Concepedia

TLDR

Drawing on Clegg’s work on power in organizations, the study examines how language policy decisions influence power through episodic interaction, identity construction, and structural domination. The paper argues that corporate language policies have significant, often overlooked power implications. Using the Merita–Nordbanken banking merger, the authors analyze the power implications of adopting Swedish as the corporate language across three levels—episodic interaction, identity construction, and structural domination. The results reveal that language skills can empower or disempower employees, link to professional competence, create new social networks, shape international confrontations, establish superiority/inferiority hierarchies, reproduce post‑colonial identities, and ultimately reinforce neo‑colonial domination in multinational corporations.

Abstract

abstract We argue in this paper that corporate language policies have significant power implications that are easily overlooked. By drawing on previous work on power in organizations ( Clegg, 1989 ), we examine the complex power implications of language policy decisions by looking at three levels of analysis: episodic social interaction, identity/subjectivity construction, and reconstruction of structures of domination.

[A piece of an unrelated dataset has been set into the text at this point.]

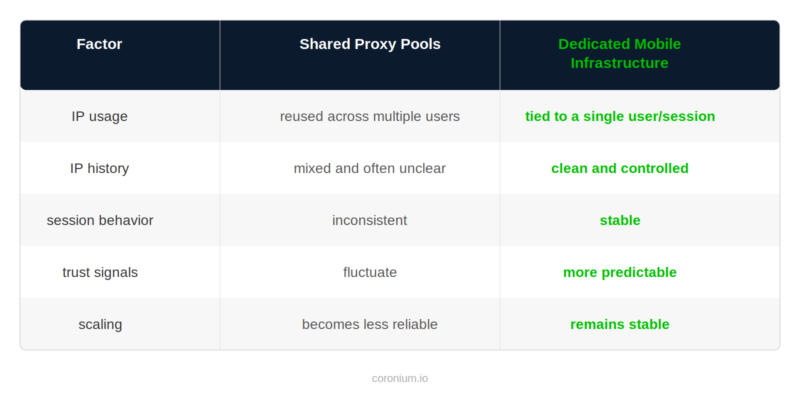Click the session behavior row label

In our empirical analysis, we focus on the power implications of the choice of Swedish as the corporate language in the case of the recent banking sector merger between the Finnish Merita and the Swedish Nordbanken. Our findings show how language skills become empowering or disempowering resources in organizational communication, how these skills are associated with professional competence, and how this leads to the creation of new social networks. The case also illustrates how language skills are an essential element in the construction of international confrontation, lead to a construction of superiority and inferiority, and also reproduce post‐colonial identities in the merging bank. Finally, we also point out how such policies ultimately lead to the reification of post‐colonial and neo‐colonial structures of domination in multinational corporations.